Monday, April 08, 2019

Moving Movies to Digital

The following is a MediaNote Classic. It was originally presented to MC101 students in Summer 2012.

As we have discussed in class, the major movie "studios" today are largely distribution companies, looking for multiple ways to make money off the content under their control. Also, we have discussed the "atoms to bits" theory, where all physical media--including film--is destined to be replaced by its digital equivalent.

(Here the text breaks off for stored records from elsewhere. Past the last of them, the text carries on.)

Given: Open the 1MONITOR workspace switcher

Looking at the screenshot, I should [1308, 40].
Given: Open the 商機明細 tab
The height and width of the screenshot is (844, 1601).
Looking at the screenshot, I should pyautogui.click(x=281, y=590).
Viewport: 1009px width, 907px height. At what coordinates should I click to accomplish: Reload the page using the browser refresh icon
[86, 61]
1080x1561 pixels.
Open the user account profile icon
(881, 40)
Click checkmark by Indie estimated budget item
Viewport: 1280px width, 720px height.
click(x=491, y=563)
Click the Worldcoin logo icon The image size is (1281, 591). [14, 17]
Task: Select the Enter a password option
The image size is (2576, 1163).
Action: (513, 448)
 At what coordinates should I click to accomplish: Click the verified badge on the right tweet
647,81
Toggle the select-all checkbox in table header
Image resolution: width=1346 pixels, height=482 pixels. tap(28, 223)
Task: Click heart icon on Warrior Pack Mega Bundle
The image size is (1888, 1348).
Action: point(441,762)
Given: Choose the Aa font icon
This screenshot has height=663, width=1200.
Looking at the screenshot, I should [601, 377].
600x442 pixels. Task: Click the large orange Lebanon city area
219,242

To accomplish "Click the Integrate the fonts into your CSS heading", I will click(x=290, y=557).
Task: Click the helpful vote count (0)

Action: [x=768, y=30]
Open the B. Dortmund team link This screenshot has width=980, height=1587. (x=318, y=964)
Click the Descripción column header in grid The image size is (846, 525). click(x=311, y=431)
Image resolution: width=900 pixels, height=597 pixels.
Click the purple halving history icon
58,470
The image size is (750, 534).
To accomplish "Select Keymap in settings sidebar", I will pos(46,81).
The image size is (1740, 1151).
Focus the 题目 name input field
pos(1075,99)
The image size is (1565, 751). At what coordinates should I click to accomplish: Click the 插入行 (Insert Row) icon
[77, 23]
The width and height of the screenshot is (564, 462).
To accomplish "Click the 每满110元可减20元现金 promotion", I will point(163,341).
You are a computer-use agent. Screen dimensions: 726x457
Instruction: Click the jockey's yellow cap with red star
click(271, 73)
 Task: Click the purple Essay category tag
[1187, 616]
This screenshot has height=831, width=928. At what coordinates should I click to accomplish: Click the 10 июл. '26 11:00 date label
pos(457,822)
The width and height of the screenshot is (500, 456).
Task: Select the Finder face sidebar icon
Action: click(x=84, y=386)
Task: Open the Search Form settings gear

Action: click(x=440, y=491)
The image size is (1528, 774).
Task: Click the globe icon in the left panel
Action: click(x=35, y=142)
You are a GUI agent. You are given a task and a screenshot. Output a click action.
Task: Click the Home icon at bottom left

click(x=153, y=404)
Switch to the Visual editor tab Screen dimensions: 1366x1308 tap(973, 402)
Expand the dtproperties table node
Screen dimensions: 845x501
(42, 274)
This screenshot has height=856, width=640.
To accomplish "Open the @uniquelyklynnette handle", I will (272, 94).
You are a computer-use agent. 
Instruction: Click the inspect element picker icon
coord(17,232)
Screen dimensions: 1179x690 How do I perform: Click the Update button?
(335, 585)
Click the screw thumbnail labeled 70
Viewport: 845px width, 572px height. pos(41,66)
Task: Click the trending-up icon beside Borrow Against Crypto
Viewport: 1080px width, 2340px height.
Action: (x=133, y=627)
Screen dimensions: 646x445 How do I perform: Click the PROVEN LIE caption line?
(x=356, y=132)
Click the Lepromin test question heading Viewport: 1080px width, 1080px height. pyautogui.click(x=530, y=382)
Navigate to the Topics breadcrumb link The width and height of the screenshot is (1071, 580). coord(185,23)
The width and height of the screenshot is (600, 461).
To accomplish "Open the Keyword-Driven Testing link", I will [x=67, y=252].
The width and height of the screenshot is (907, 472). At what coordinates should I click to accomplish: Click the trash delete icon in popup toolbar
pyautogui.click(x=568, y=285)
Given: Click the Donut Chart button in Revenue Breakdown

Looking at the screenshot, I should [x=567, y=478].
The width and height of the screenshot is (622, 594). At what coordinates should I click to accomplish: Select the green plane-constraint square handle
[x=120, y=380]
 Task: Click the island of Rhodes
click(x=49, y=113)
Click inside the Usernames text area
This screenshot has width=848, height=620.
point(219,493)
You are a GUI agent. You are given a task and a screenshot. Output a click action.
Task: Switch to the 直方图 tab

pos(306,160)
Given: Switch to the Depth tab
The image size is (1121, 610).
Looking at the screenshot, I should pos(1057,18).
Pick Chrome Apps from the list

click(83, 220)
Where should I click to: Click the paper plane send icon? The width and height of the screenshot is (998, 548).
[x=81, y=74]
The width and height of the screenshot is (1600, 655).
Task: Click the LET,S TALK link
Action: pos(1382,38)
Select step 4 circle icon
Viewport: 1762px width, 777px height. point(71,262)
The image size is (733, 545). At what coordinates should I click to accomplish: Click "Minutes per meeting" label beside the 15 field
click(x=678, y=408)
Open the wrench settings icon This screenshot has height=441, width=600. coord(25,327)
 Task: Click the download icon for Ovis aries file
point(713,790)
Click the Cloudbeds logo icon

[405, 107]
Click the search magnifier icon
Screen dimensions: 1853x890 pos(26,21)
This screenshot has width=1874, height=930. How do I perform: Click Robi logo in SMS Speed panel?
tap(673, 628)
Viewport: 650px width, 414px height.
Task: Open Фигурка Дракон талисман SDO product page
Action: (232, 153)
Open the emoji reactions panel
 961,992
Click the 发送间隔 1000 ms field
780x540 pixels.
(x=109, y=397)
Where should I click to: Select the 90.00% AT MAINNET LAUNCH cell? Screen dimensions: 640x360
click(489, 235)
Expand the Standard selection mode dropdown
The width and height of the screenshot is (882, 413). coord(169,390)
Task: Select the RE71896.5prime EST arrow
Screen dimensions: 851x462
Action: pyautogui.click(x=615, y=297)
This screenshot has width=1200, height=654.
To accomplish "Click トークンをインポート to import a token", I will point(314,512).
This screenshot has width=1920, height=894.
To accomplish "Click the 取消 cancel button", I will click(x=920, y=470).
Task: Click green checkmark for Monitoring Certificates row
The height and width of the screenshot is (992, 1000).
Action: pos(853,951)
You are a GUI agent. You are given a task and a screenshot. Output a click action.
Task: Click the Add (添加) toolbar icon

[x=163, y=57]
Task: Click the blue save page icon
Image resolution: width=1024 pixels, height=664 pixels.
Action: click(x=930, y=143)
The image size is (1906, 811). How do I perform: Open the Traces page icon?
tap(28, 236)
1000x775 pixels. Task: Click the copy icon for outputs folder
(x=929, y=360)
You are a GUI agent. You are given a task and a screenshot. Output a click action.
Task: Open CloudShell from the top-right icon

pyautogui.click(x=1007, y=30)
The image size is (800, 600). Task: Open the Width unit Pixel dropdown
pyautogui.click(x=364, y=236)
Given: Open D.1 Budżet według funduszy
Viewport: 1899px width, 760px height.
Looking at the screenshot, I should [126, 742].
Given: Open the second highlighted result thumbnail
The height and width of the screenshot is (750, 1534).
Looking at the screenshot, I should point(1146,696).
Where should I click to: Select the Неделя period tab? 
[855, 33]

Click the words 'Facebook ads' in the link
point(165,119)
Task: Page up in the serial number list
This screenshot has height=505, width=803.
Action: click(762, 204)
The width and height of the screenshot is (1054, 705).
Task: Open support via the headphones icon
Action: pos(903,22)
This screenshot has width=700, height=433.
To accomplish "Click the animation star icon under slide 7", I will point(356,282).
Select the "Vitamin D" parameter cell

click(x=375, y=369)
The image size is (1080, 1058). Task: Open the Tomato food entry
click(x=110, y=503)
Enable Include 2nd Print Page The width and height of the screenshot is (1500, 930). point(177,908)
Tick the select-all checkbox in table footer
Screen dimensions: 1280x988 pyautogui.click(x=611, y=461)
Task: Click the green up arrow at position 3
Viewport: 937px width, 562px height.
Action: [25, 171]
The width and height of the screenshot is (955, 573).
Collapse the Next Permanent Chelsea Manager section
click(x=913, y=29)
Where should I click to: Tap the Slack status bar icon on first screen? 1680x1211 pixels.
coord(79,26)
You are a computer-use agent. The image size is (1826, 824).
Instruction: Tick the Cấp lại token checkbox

Today's Medianote is an NPR story about converting classic films to digital format, and the artistic and capitalistic decisions that are made during that conversion process. Should a film be made exactly as it was released in 1940, or should it be enhanced by processes that have become available over the last 70 years. At the end of the day (to use a horrible professor phrase), are movies mostly commercial products subject to change to fit consumer tastes? Or are they art works to be preserved in the way they were made? Or are they a combination of both?

Questions...

•Are movies art? How are they and how are they not?

•Is altering a classic film like altering a painting at the Getty Center? What about a not so classic film? Who decides if a film is classic or not?

•Is making a film image lighter or more in focus always a good thing? When is it not?

•If you were in charge of the Warner Vault, what would you do with an original print of a classic film?

•How much does the original artistic vision of the director matter?